Интернационал дураков - [7]

Шрифт
Интервал

Вы заметили, у них даже тумбочек нет, они все свои вещички держат в полиэтиленовых мешочках в общем шкафу, интригующе ябедничала Женя в больничном коридоре, их стараются даже в коридор не выпускать, чтобы они цветы не объедали, линолеум не общипывали, видите, он весь исклеван… “Их что, не кормят?..” – изображал я глубокую озабоченность. “Они не от голода едят, от цветовой депривации: он же яркий – видите: синий, розовый… Тяжелые умственно отсталые – те вообще глотают свои волосы, могут жевать собственную руку… Кричат от боли и жуют, не понимают, отчего им больно. Но запирать с ними еще и стариков – до этого могли додуматься только в России! Видите ту дверь – за ней начинается дом престарелых. Хотите зайдем?”

Но мой резервуар ужаса был уже переполнен – не стоило переводить добро впустую.

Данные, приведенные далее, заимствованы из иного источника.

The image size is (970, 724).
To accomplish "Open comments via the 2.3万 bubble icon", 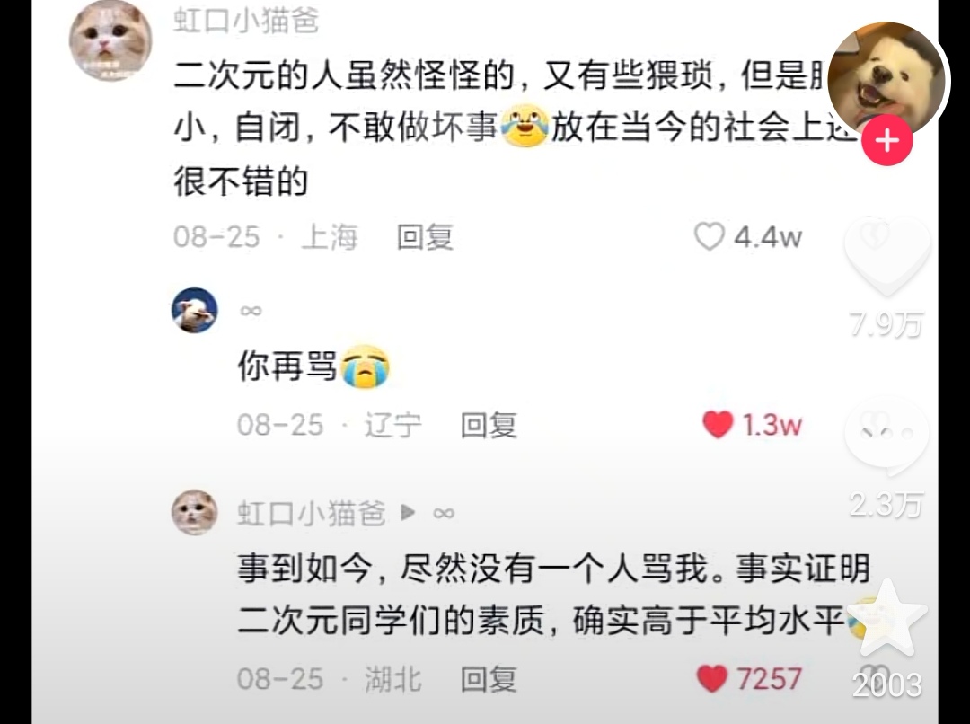I will pos(887,438).
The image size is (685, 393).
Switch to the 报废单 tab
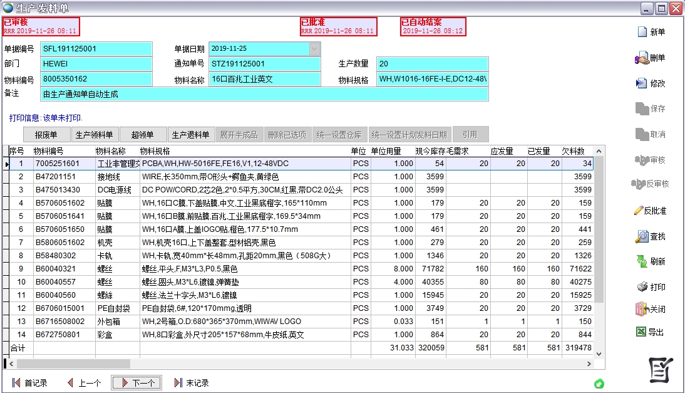46,135
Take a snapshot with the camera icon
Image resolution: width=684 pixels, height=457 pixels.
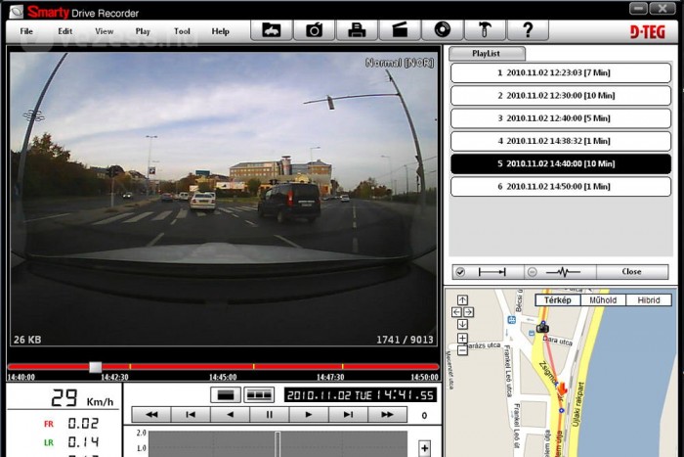tap(315, 30)
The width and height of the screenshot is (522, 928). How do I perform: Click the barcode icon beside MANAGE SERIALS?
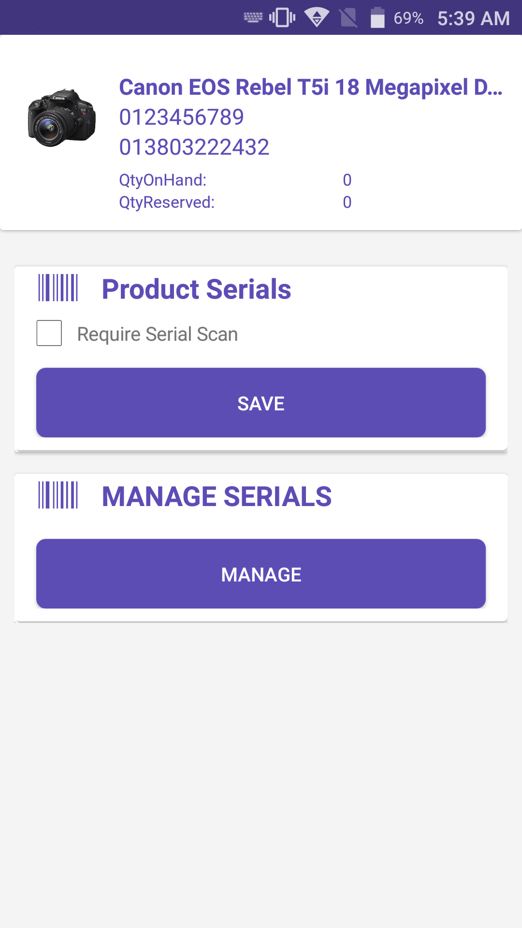(58, 494)
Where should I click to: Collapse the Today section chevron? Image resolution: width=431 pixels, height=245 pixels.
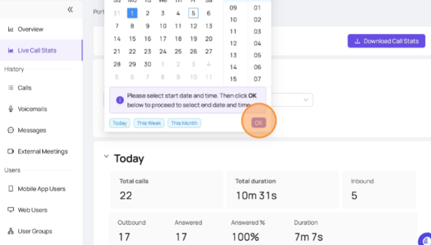pos(107,156)
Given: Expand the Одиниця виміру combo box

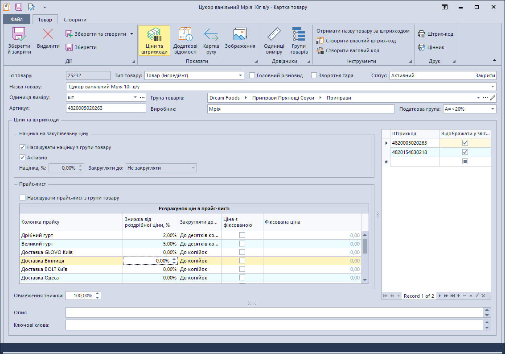Looking at the screenshot, I should click(135, 97).

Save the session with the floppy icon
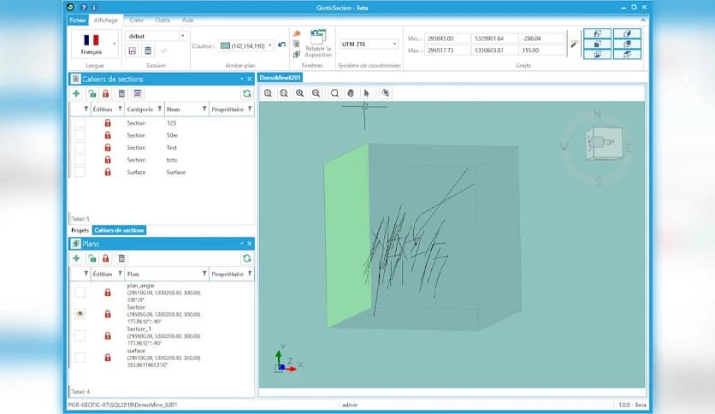coord(133,51)
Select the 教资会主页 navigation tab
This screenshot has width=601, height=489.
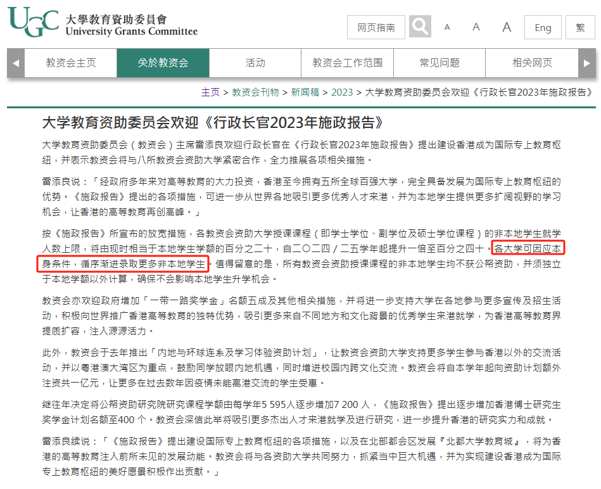(x=70, y=63)
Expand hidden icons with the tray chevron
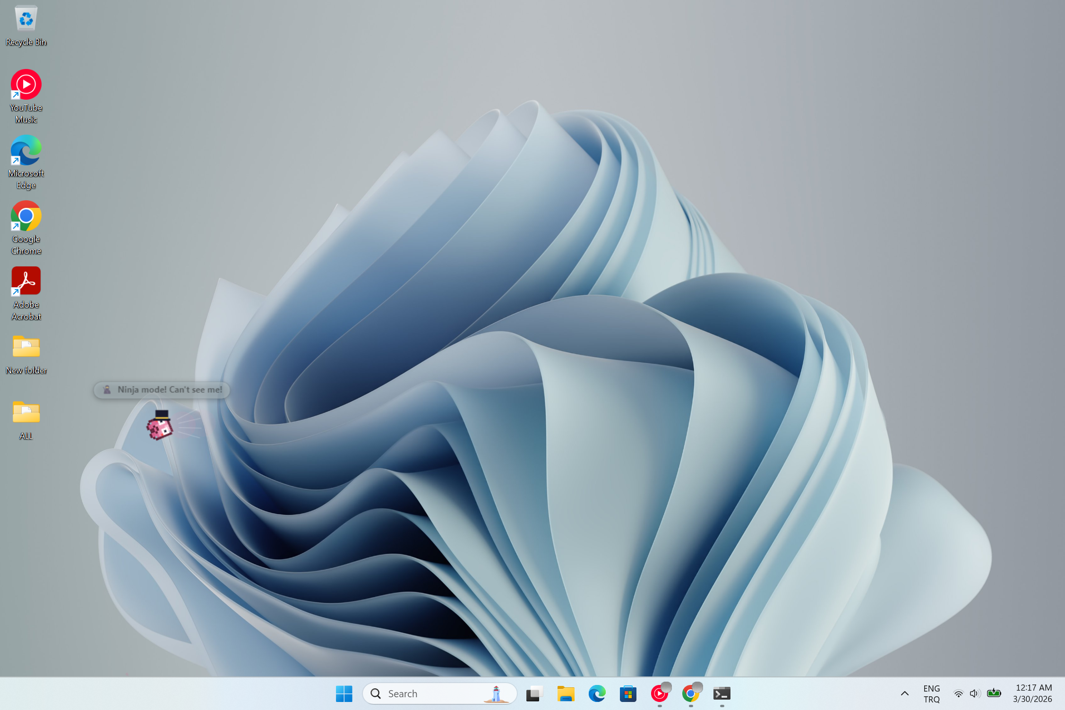The image size is (1065, 710). [904, 693]
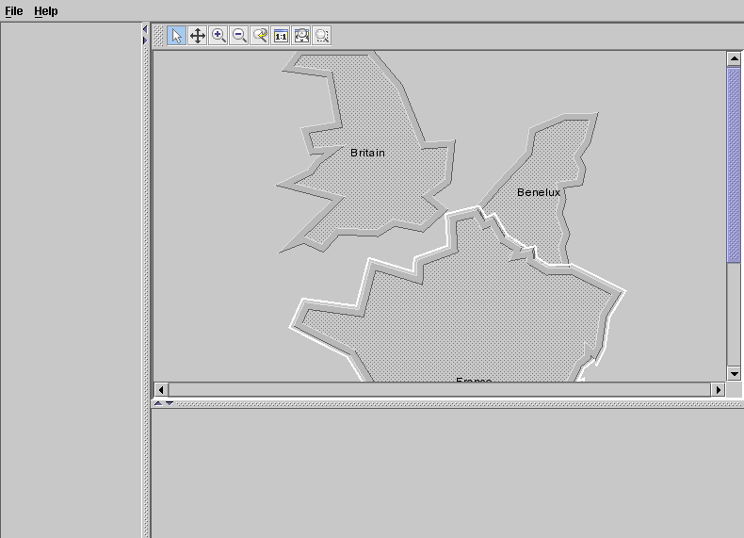Viewport: 744px width, 538px height.
Task: Open the Help menu
Action: (x=46, y=11)
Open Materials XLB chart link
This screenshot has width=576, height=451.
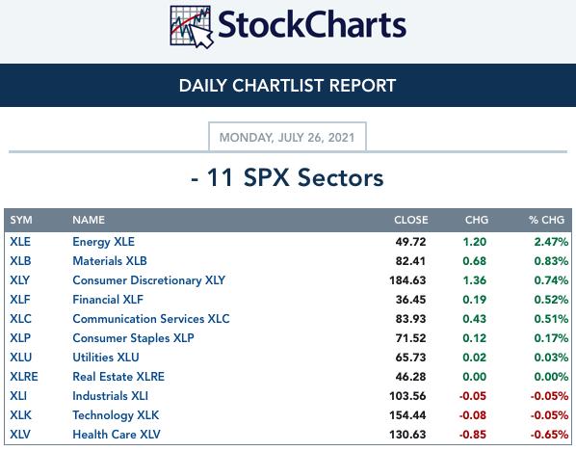(110, 261)
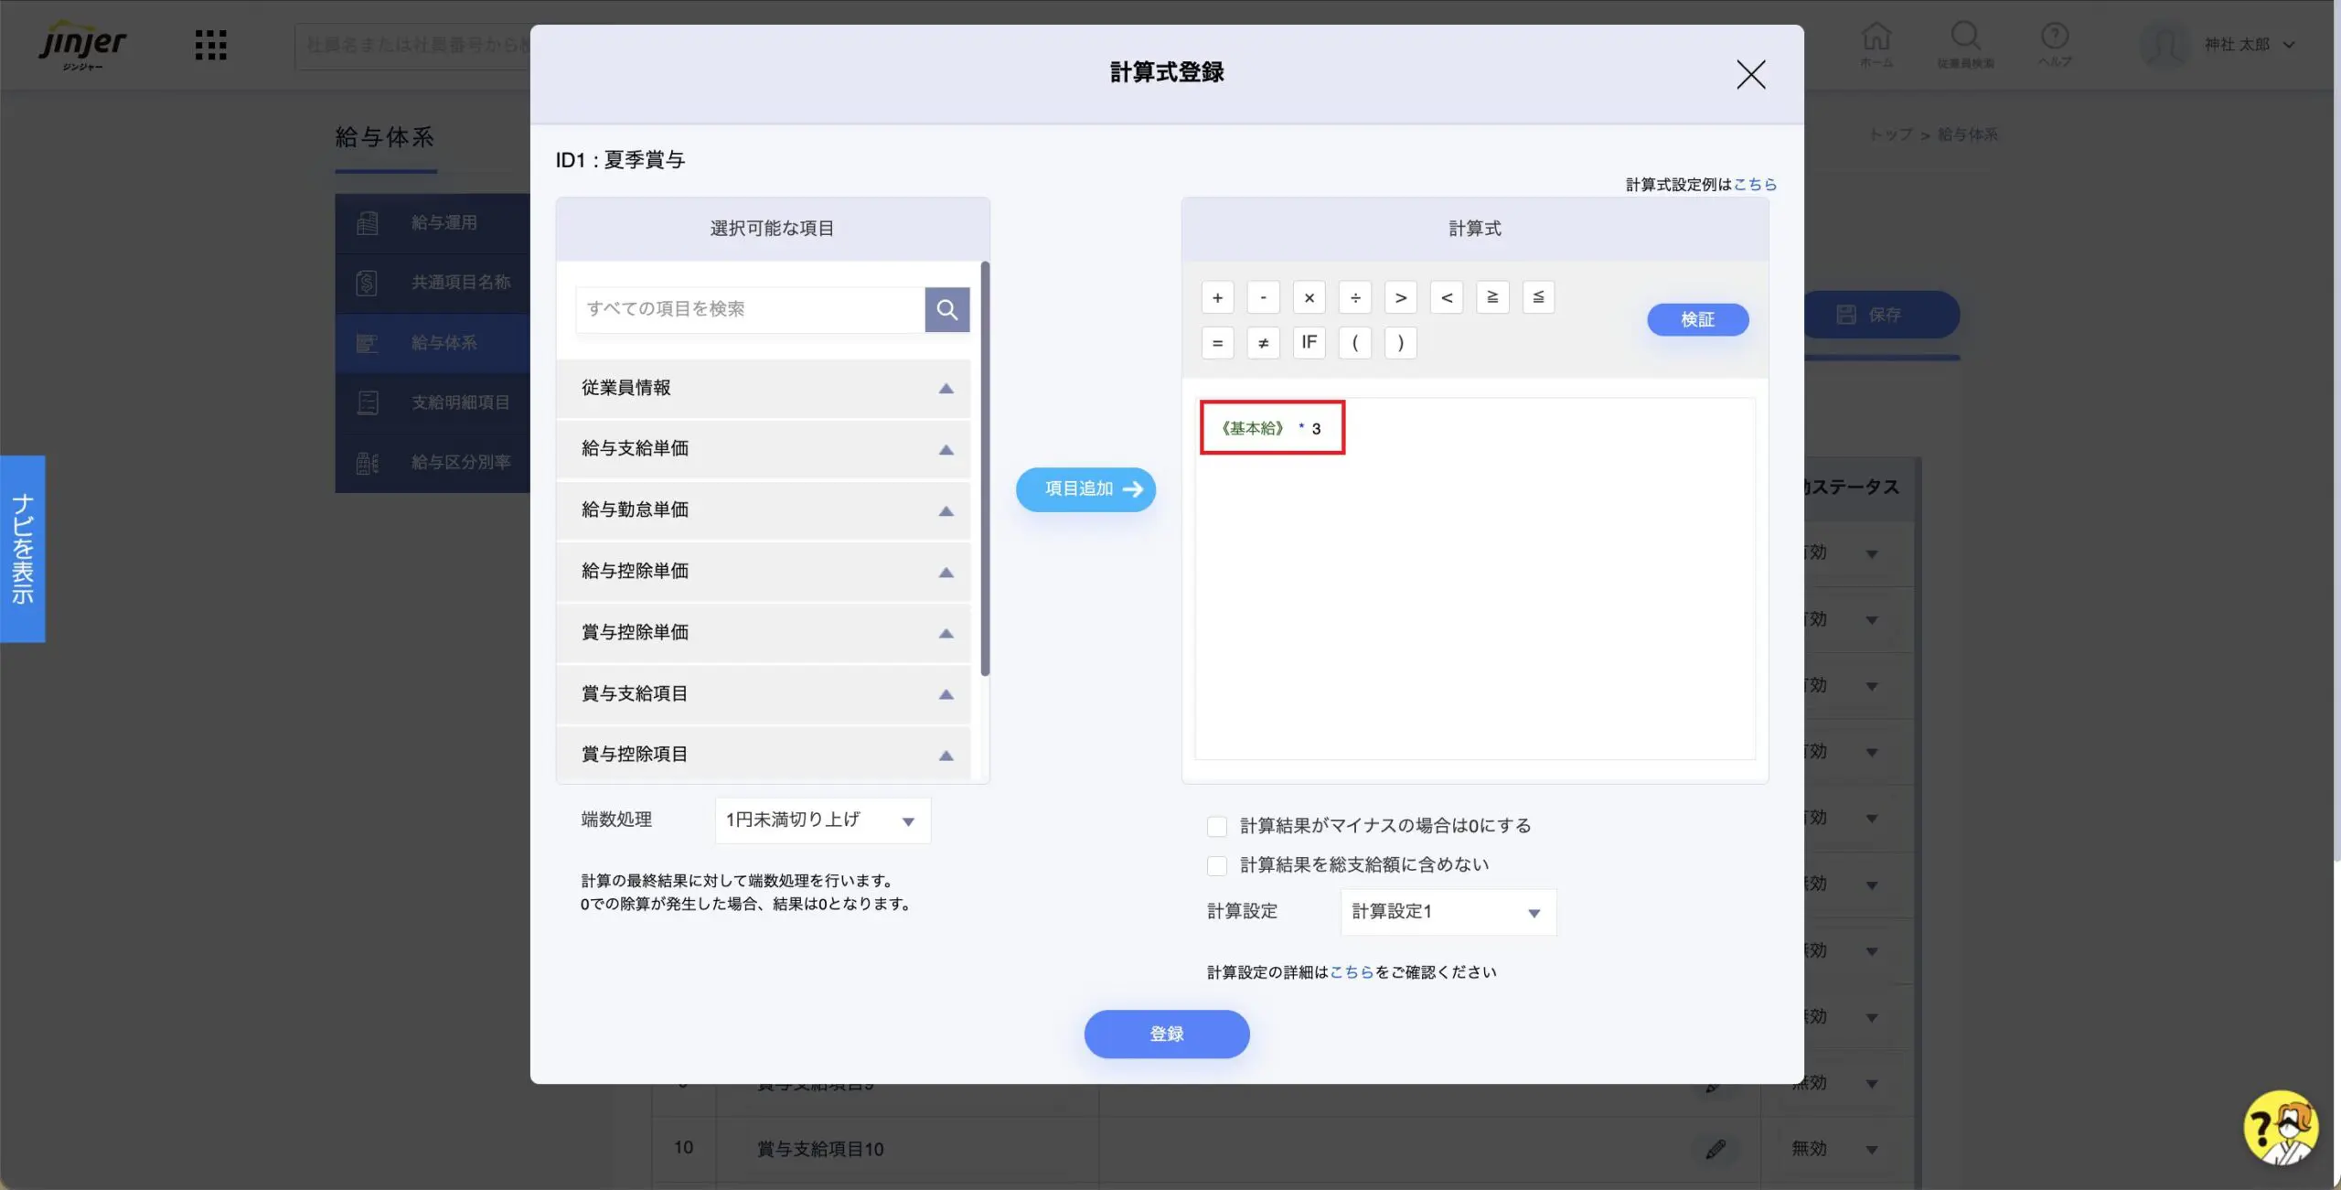Insert the not-equal operator

click(x=1263, y=343)
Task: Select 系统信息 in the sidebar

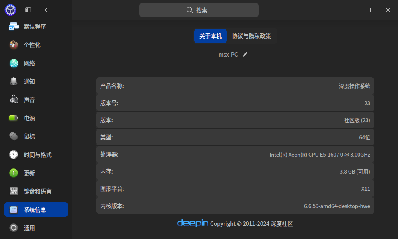Action: coord(36,210)
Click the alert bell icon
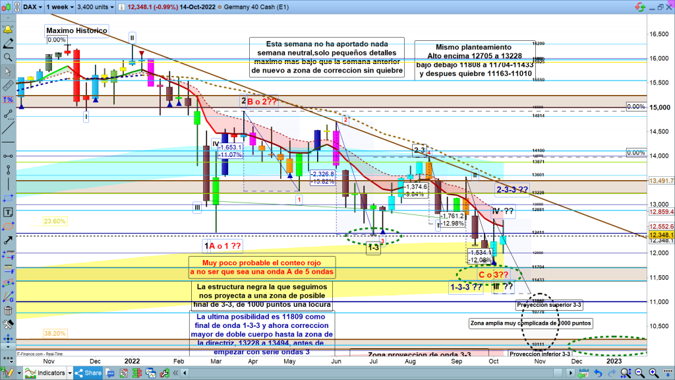The height and width of the screenshot is (380, 675). [x=9, y=30]
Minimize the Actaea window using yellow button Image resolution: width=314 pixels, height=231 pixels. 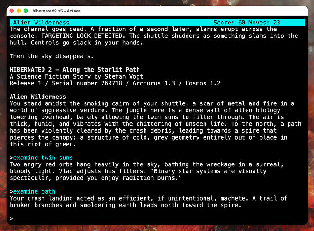click(19, 11)
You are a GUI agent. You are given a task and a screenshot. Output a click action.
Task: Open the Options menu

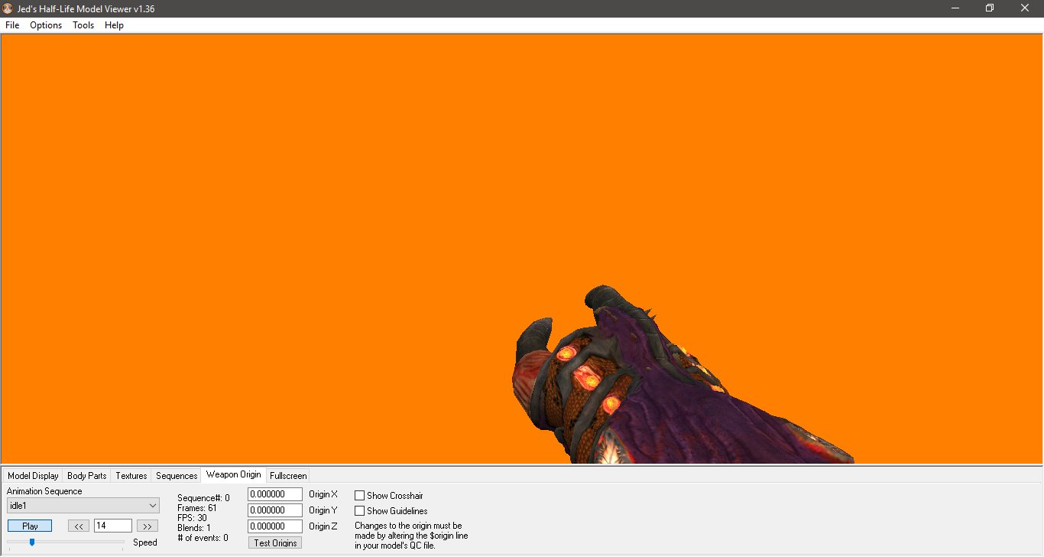(45, 25)
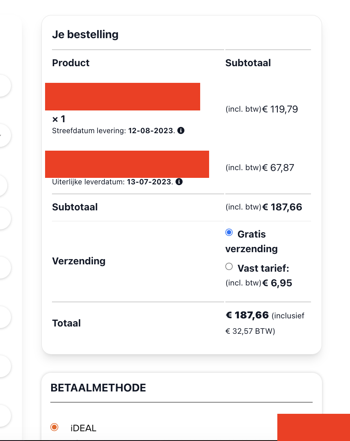Click the Vast tarief price € 6,95
Viewport: 350px width, 441px height.
pyautogui.click(x=277, y=283)
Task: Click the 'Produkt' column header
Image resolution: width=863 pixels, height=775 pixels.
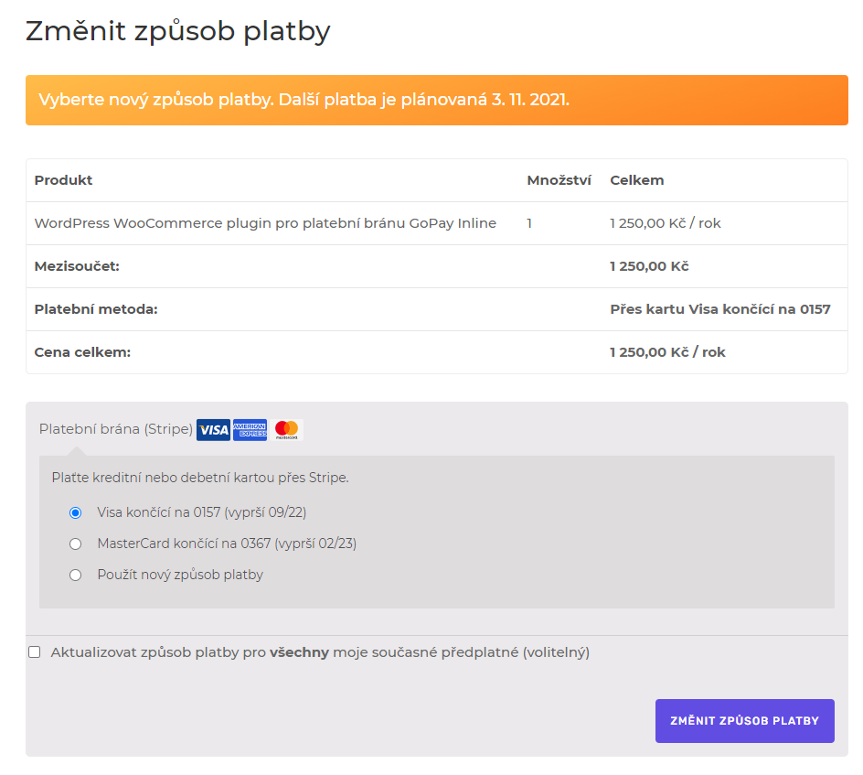Action: pyautogui.click(x=63, y=180)
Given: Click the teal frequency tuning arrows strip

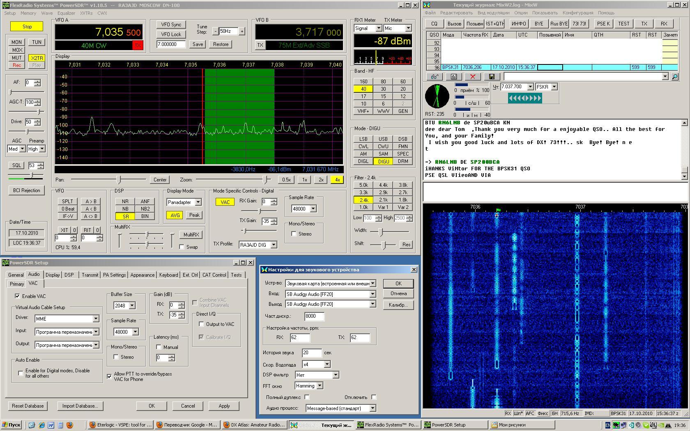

– А я бы специально водила всех сюда на экскурсию, – ответила моим мыслям Женя с неожиданной горечью. – Чтобы все поняли: если с ними так можно поступать, то и с нами можно. У меня здесь тетя умерла.

Лизонька. Нет, нет, нет, – выставила она узенькие ладошки, как это делают святые на иконах, – не будем об этом говорить, я только хотела сказать, что даже самый красивый, самый сильный человек ни от чего не защищен.


Я давно не юноша, но меня все-таки поразило, что на улице по-прежнему сияет солнце. И вновь, в стомиллионный раз повергло в оторопь, за какими же прозрачными пленками мы умудряемся укрыться от вселенского кошмара: полумрак, личный конус света над каждым до элегантного похрустывания накрахмаленным столиком, смягченные деликатностью гостеприимные голоса молочных девушек при швабских не то баварских шнурованных корсажах и алых передниках…

– Скажите, пожалуйста, в этих пирожных нет желатина? – с беззащитной мольбой воззвала Женя к тирольской Лизелотте.

– Сейчас спрошу, – вместо того чтобы послать ее к матери-родине, осветила полумрак обезоруженной улыбкой саксен-кобургская Анналора.

– Желатин в пирожных – это сочетание мяса с молоком, самая ужасная смесь. Ее нельзя даже сжечь, чтобы не получить тепло, ее можно только закопать в землю. А вы что закажете?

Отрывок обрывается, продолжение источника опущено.